Roster | *Game Site* | Team Stats | *Schedule* | Season Splits | *Game Notes*
 <center>​ 







*Roster* | Game Site | *Team Stats* | Schedule | *Season Splits* | Game Notes
​ 
 *Game Preview** | *Please *wager* on this game at the* uCash Sportsbook !*​ </center>​  
Please visit the *Los **Angeles **Clippers **Forum **Game **Thread** !*


----------



## #1AntoineWalkerFan (Mar 10, 2005)

gerald green will be activated for tonights game...although hes probably not gonna play


and also raef is gonna be back in the starting lineup...scalabrines entrace to the starting lineup was a "one hit wonder"


----------



## LX (Oct 14, 2004)

#1AntoineWalkerFan said:


> gerald green will be activated for tonights game...although hes probably not gonna play
> 
> 
> and also raef is gonna be back in the starting lineup...scalabrines entrace to the starting lineup was a "one hit wonder"


I don't know. Green could conceivably play tonight. We do need some offense off the bench..


----------



## aquaitious (Jun 11, 2002)

Good evening everybody, Perkins is the ****. That is all.


----------



## #1AntoineWalkerFan (Mar 10, 2005)

LOL at tommy thinkin raef was wally on the last play hahahaha


----------



## aquaitious (Jun 11, 2002)

Perkins 

BTW, I hate Wally and Raef in at the same time...the only difference is Wally's *5*5 while Raef is *4*5


----------



## P-Dub34 (May 19, 2005)

> the only difference is Wally's 55 while Raef is 45


That and Wally's a vastly, vastly superior basketball player.


----------



## CanteriWalker (May 31, 2005)

aquaitious said:


> Perkins
> 
> BTW, I hate Wally and Raef in at the same time...the only difference is Wally's *5*5 while Raef is *4*5


And the other difference is Wally is better than Raef.


----------



## aquaitious (Jun 11, 2002)

Yes but you can't see that when they're at the top of the key with the ball in their hands trying to make a pass. 

There's another difference though, Wally has a left knee brace while Raef has a right one.


----------



## aquaitious (Jun 11, 2002)

Al is out...for a LONG time, HUGE ****ing sprain.


----------



## aquaitious (Jun 11, 2002)

I didn't even see him actually falling on it, but cought a glimps of him grabbing the rebound and his foot falling over a Clippers'...


----------



## aquaitious (Jun 11, 2002)

Caution: Severe sprain, do not watch if you can't take it. It's ugly and a shame.


----------



## LX (Oct 14, 2004)

Great now we're going to have to see Olowkandi get PT. 

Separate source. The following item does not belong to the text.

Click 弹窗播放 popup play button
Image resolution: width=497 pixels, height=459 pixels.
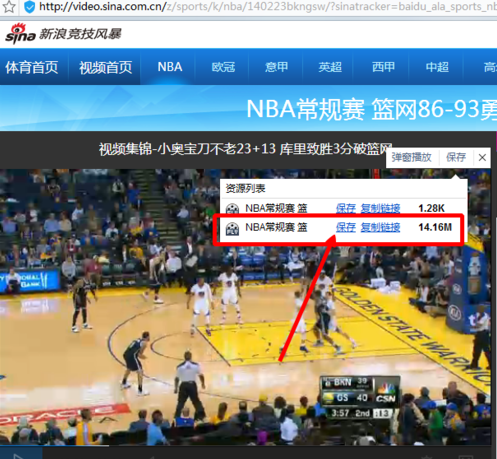tap(412, 157)
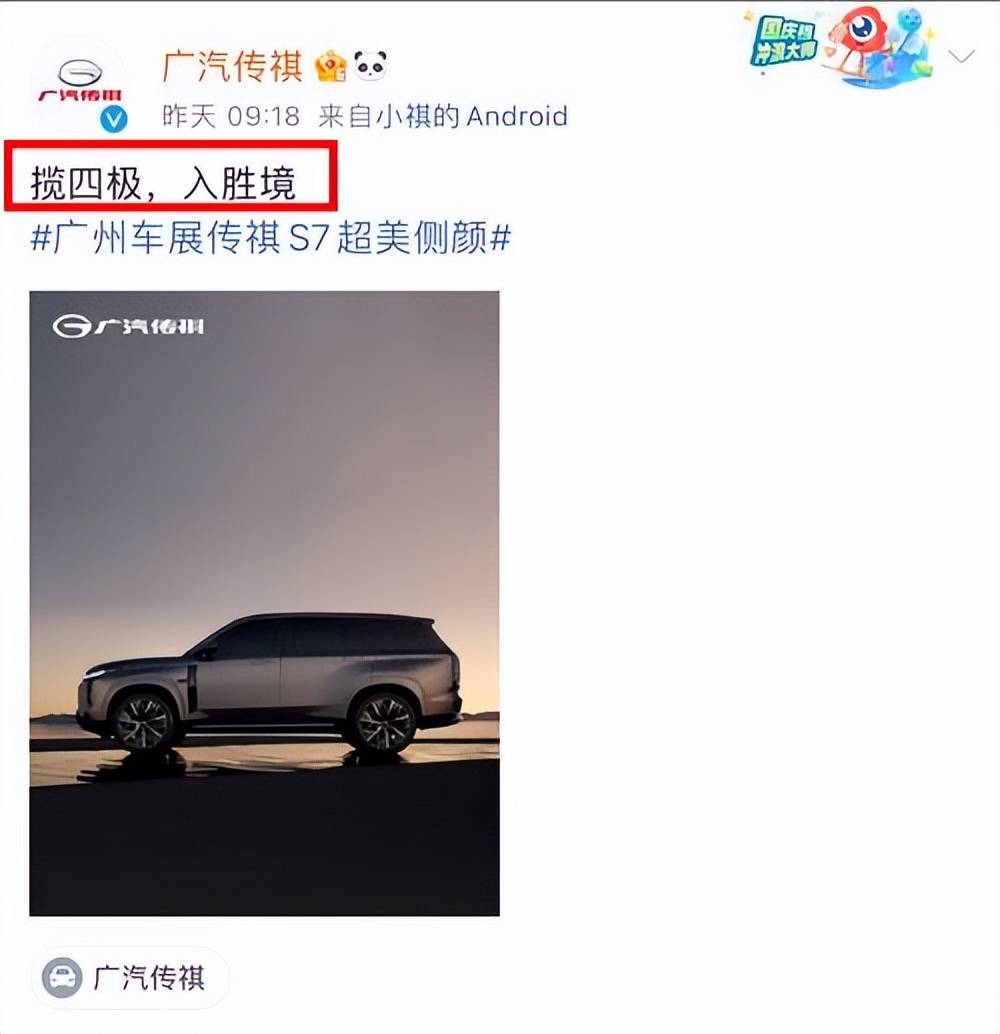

Things just keep getting worse here in Boston.

Is it baseball season yet?


----------



## KingHandles (Mar 19, 2005)

Damn, I must be bad luck. I got home and Al hurting himself was the first play I saw. I think he might be done for the season...


----------



## aquaitious (Jun 11, 2002)

KingHandles said:


> Damn, I must be bad luck. I got home and Al hurting himself was the first play I saw. I think he might be done for the season...


I didn't want to say that, but that's how bad it looks. :sad:

Thankfully, I'm not a doctor.


----------



## #1AntoineWalkerFan (Mar 10, 2005)

als done for at least 2 months...that hurts


----------



## aquaitious (Jun 11, 2002)

Greg: I hate to speculate, but Al may be done for the season.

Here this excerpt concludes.